Goal of the exercise:
Copy out the lines from the one containing "You are a computer-use agent. 902x1316" through the one containing "click(495, 477)", exactly as they appear, with both of those lines included. Omit the pictures from your copy.

Data for this exercise:
━━━━━━━━
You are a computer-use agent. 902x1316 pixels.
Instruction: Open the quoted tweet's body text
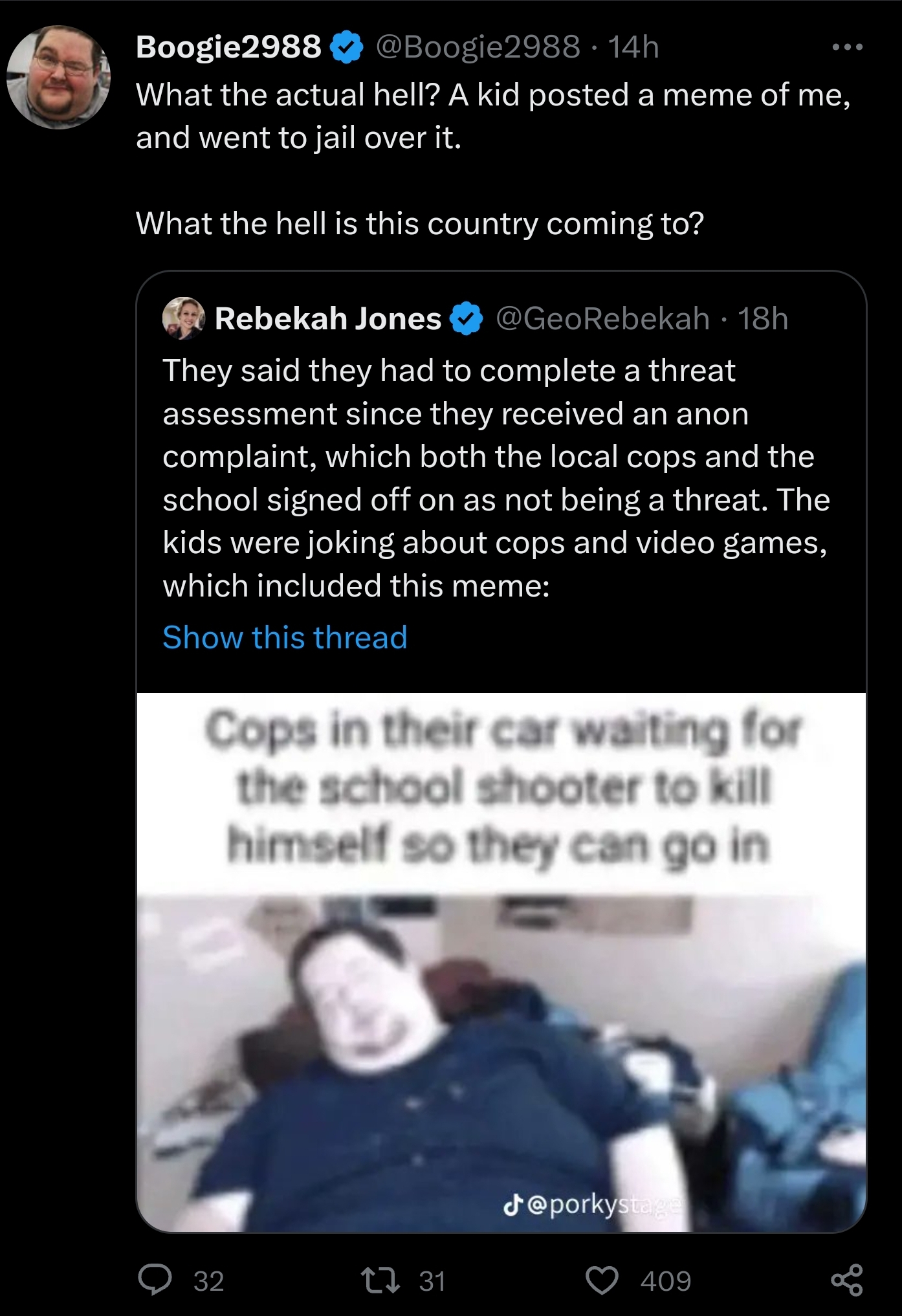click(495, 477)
━━━━━━━━
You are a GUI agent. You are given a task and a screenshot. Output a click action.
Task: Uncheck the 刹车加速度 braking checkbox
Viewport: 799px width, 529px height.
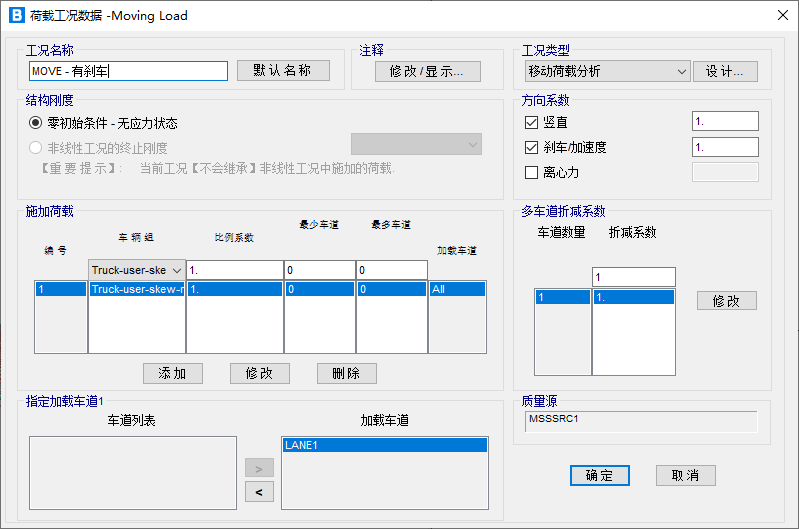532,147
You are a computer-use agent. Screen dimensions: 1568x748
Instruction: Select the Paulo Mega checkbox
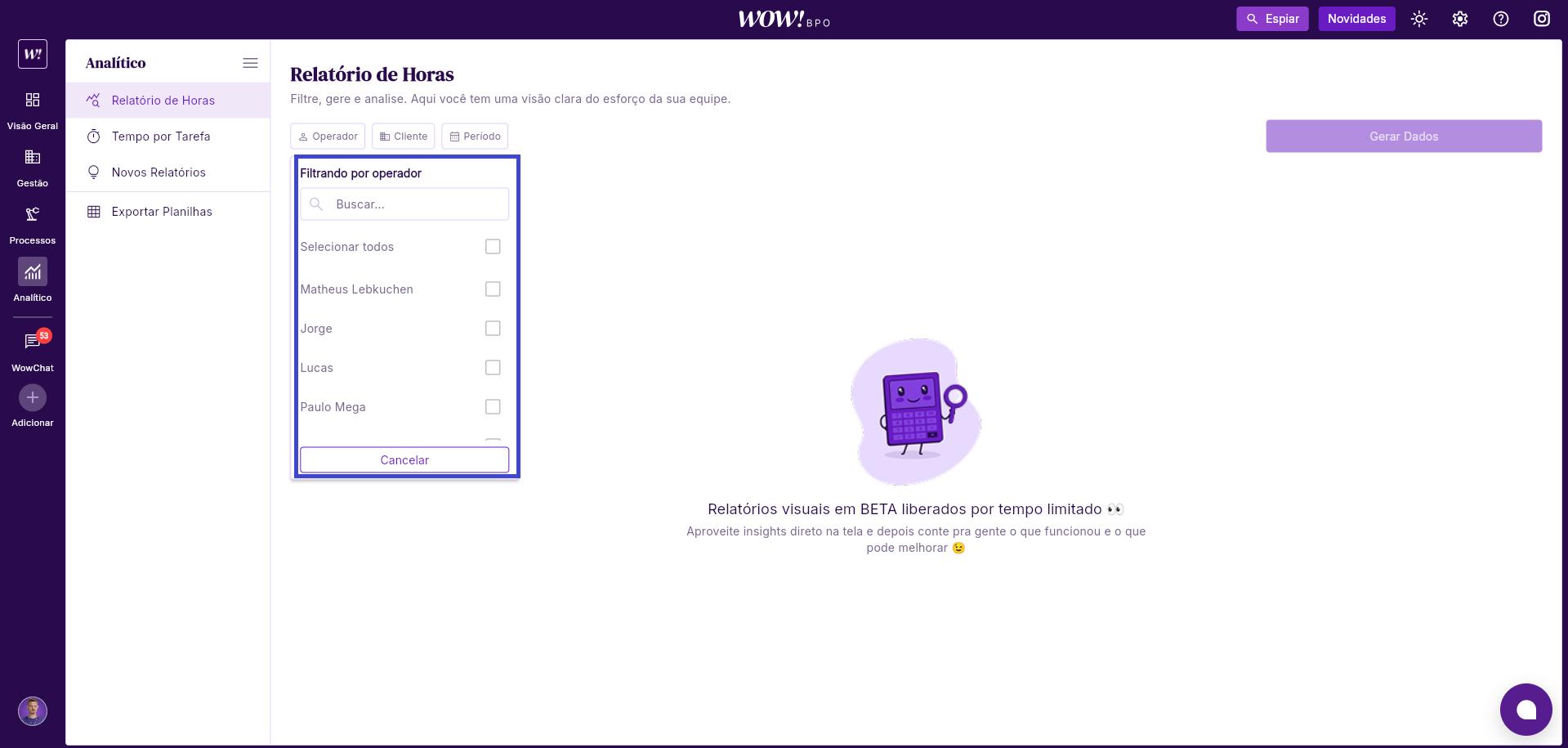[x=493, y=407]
━━━━━━━━
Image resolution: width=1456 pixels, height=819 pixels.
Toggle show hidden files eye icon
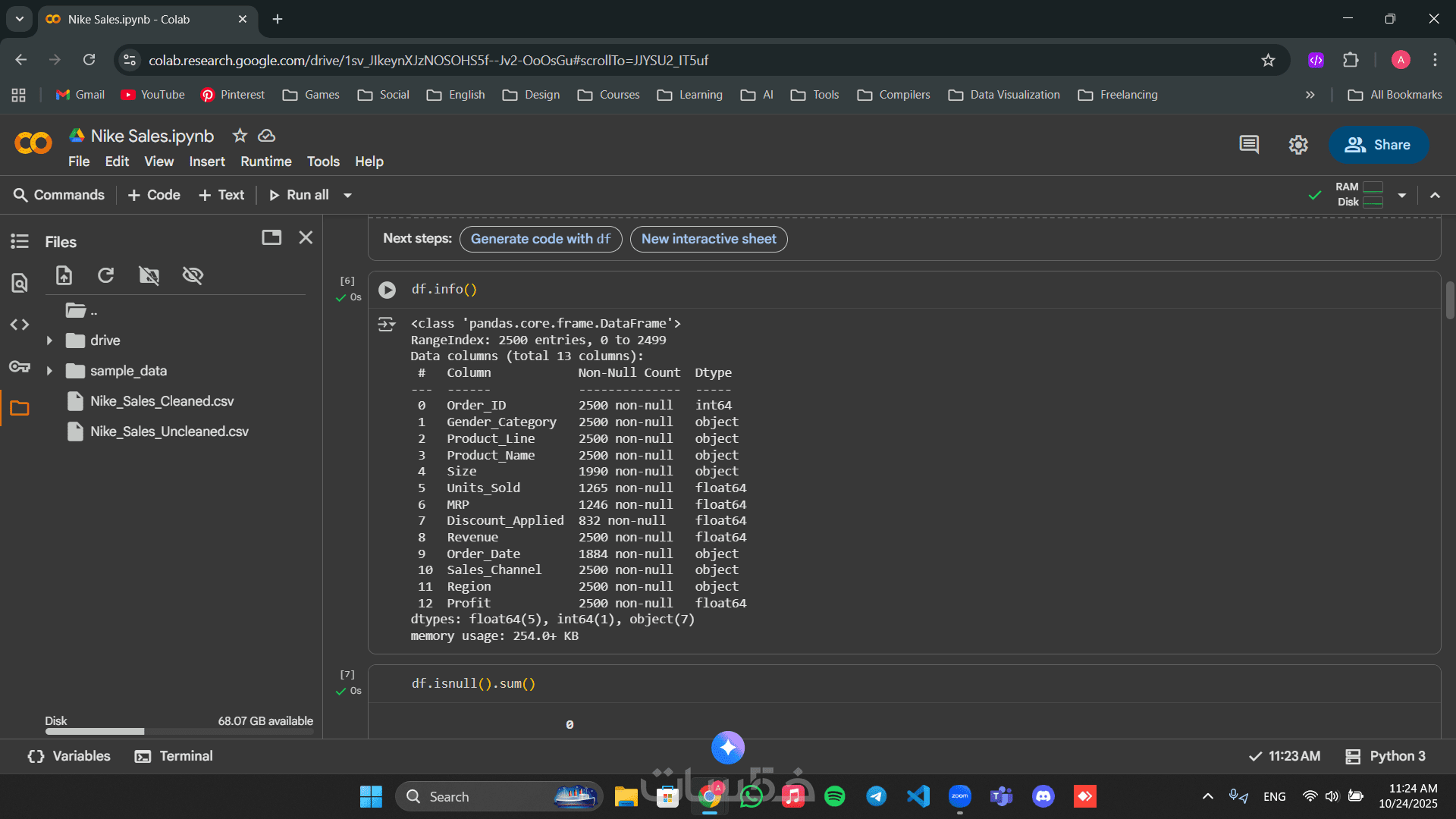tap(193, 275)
━━━━━━━━
Solution for this task:
You are a computer-use agent. 902x1316 pixels.
Instruction: Open the quoted tweet's body text
click(495, 477)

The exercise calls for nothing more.